Optimizing the Amount of Irrigation Water and Nitrogen Fertilizer in Ratoon Rice using Response Surface Methodology

Rice (Oryza sativa L.) is one of the most popular cereals in the world and is known as the second most consumed grain in Iran after wheat. For this reason, it is very important to pay attention to the quantity and quality of this agricultural crop. Cultivation of ratoon rice, which has become common in some areas in the north of Iran, enables the re-production of rice in the next cropping season. The lack of water resources in recent years in Iran and the prediction of the severity of the shortage of available water in the coming years have caused the use of methods to reduce water consumption in the agricultural sector, as the largest water consumer in the country, to be considered (Ahmadee et al., 2021). Rice plant has a large share in water consumption per unit area among other agricultural products. For this reason, some methods of reducing water consumption in the cultivation of this product have been suggested. According to the existing restrictions on the use of irrigation water and nitrogen fertilizer, it is necessary to determine the optimal amounts of these factors in the field. But this work requires many field experiments, which require a lot of time and money. To solve this problem, the use of simulation and optimization models has been suggested (Ebrahimipak et al., 2019). Therefore, the aim of this research is to optimize the two factors of irrigation water and nitrogen fertilizer to achieve the most appropriate amount of production and improve the quality of rice using the Response Surface Methodology (RSM).

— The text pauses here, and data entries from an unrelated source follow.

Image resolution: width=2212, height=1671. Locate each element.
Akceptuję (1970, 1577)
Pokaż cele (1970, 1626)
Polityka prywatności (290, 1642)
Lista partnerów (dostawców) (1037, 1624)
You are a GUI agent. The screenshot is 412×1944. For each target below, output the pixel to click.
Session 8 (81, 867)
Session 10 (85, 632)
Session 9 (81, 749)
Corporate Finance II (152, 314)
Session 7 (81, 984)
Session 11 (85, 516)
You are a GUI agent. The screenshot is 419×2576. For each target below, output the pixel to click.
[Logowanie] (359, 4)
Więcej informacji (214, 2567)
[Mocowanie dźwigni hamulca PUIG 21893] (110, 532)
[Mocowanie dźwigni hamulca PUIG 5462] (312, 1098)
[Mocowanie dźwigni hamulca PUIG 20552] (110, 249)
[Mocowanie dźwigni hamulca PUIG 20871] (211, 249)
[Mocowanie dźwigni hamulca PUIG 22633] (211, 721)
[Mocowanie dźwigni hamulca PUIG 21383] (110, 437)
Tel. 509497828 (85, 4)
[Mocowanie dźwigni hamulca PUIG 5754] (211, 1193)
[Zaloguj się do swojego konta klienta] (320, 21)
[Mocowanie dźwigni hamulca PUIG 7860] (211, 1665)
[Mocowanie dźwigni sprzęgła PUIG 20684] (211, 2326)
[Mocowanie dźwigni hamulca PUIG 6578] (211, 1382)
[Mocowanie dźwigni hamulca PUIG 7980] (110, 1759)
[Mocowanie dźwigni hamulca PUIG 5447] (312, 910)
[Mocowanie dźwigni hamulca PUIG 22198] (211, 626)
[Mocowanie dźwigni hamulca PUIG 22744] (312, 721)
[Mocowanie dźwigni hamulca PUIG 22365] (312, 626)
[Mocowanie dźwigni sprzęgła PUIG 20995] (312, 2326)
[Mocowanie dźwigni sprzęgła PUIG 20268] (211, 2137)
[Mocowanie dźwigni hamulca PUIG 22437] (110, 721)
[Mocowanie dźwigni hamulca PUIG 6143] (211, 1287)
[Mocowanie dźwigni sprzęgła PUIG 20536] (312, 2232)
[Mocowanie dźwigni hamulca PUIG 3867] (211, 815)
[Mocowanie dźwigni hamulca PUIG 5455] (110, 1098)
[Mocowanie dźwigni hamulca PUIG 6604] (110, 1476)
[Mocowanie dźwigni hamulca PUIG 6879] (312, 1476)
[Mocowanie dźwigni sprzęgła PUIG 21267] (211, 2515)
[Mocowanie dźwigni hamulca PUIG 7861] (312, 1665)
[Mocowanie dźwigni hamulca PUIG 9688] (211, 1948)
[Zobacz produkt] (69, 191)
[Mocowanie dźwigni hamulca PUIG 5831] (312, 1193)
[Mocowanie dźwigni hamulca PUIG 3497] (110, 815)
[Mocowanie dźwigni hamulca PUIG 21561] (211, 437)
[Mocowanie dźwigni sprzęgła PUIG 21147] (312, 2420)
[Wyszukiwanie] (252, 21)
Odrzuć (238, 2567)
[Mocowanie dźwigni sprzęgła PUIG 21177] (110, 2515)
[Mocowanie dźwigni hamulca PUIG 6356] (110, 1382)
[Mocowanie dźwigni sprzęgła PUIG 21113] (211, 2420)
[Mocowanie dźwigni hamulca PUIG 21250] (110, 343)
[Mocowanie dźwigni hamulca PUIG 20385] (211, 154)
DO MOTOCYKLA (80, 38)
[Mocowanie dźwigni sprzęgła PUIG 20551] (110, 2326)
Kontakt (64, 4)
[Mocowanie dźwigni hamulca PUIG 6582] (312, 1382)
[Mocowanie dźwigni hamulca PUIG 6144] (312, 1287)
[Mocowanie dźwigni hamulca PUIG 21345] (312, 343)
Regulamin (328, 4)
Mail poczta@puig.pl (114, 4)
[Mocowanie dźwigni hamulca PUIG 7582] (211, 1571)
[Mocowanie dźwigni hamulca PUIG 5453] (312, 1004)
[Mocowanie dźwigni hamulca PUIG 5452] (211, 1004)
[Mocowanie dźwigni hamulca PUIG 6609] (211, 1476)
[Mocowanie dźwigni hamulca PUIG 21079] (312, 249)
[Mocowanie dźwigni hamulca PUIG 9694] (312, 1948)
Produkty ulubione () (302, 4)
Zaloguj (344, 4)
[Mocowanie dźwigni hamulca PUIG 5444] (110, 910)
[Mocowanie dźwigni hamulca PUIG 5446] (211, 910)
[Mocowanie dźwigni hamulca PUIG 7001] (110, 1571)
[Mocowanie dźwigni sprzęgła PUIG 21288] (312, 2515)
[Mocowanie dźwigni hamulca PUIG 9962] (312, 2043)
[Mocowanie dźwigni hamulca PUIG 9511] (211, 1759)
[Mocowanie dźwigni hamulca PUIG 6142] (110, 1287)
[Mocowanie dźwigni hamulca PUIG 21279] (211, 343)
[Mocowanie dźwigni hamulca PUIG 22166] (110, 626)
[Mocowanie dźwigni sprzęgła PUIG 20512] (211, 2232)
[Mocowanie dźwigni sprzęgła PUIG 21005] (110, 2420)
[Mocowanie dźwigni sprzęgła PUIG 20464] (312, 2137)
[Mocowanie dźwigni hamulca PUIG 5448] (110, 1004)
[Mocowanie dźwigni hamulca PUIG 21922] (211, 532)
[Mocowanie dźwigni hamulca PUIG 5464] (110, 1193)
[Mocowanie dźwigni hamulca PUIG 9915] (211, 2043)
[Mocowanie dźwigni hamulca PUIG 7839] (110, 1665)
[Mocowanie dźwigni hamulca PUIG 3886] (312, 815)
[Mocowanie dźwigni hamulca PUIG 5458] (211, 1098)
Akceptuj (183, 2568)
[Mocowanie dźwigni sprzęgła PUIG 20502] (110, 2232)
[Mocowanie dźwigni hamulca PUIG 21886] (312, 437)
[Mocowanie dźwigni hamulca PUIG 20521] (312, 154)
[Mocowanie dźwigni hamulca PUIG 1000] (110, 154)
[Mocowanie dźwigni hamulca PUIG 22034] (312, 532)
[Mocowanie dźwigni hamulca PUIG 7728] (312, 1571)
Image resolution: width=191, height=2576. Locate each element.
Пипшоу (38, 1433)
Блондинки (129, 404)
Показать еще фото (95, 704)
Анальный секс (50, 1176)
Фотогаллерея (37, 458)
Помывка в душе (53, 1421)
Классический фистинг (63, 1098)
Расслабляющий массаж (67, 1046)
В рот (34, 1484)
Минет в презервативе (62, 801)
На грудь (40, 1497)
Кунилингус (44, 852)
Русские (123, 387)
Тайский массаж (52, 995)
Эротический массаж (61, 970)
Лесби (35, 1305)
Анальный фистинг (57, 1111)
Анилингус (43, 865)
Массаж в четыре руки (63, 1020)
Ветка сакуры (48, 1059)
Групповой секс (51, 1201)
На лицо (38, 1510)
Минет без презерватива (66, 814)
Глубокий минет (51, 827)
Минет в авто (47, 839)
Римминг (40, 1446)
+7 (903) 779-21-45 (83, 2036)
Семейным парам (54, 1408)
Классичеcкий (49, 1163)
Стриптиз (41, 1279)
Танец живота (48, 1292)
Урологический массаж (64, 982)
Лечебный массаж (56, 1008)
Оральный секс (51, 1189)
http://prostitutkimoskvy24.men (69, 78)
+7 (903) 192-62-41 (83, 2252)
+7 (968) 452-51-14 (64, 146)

Considering the effects of two abavementioned factors, in this research the optimization of the amount of irrigation water and nitrogen fertilizer on the quantitative and qualitative characteristics of ratoon rice was applied using the response surface method. The study site was the research farm of the Rice Research Institute located at latitude 37º 16’ N and longitude 49º 63’ E in Rasht, Iran. The studied factors included the amount of irrigation water (with upper and lower levels of 0 and 5 mm of cracks appearance in the soil, respectively) and nitrogen fertilizer (with upper and lower levels of 90 and 0 kg per hectare of pure nitrogen, respectively). As defined by equation (1), the RSM refers to a multivariate function:

(1)



Where:

Y is the response variable and x is the independent variable.

To compare the obtained model results with observed values, from the Root Mean Square Error (RMSE), Normalized Root Mean Square Error (NRMSE), Mean Bias Error (MBE), Efficiency Factor (EF), agreement index (d) and the Coefficient of Determination (R2) was used (Ahmadi et al., 2016).

The results showed that the regression model for predicting the plant height, biomass, gel consistency and yield had an underestimation error (MBE < 0) and for other paramets had an an overestimate error (MBE<0). The value of the NRMSE was less than 0.1, so the quadratic regression model had excellent accuracy for all parameters. The two statistics EF and d, which show the efficiency of the regression model, had acceptable values (d>0.90 and EF>0). After optimization, the yield of seed and biomass was 10.5% and 0.5%, respectively, higher than the average values of these parameters in field conditions. In optimal conditions, the number of tillers, panicle length and harvest index were 1.9%, 1.4%, and 3.6% higher than the observed values, respectively, and plant height and weight of 1000 seeds were almost equal in both optimal and observational conditions. The changes in the quality indicators of gelatinization tempreture, gel consistency, amylase content percentage and grain elongation in optimal conditions compared to the observed values were 1.8 (less), 0.4 (more), zero and 6.2 (more) percent, respectively. The amount of irrigation water and nitrogen fertilizer in optimal conditions was 3.5 mm of cracking ins the soil and 68 kg.ha-1, respectively.

In this research, the effect of two factors, irrigation water and nitrogen fertilizer, was optimized using the response surface method. For this purpose, the minimum and maximum values of these factors were considered with codes of -1 and +1. The results showed that, except yield and biomass, other traits did not have uniform and regular changes with the increase of two factors, irrigation water and nitrogen fertilizer. For this reason, the overlap map of these factors was determined and it was observed that the effect of nitrogen fertilizer on most parameters was greater than that of irrigation water. The optimal range of all factors was in the values of -0.3 to +0.5 nitrogen fertilizer and -1 to +1 irrigation water and +0.5 to +1 nitrogen fertilizer and -1 to +0.7 irrigation water. Of course, a part of the overlapping area of these two ranges also lacked the optimal value for the parameters, which was considered by the surface-response method in the optimization. After optimization, it was observed that the two parameters of gelatinization degree and gel consistency were lower than the average observed values. The parameters of amylase percentage, 1000 seed weight and plant height did not change compared to the field conditions and the value of other parameters increased. To achieve these results, it is necessary to consider the amount of irrigation water in cracks of 3.5 mm and the amount of nitrogen fertilizer as 68 kg/ha.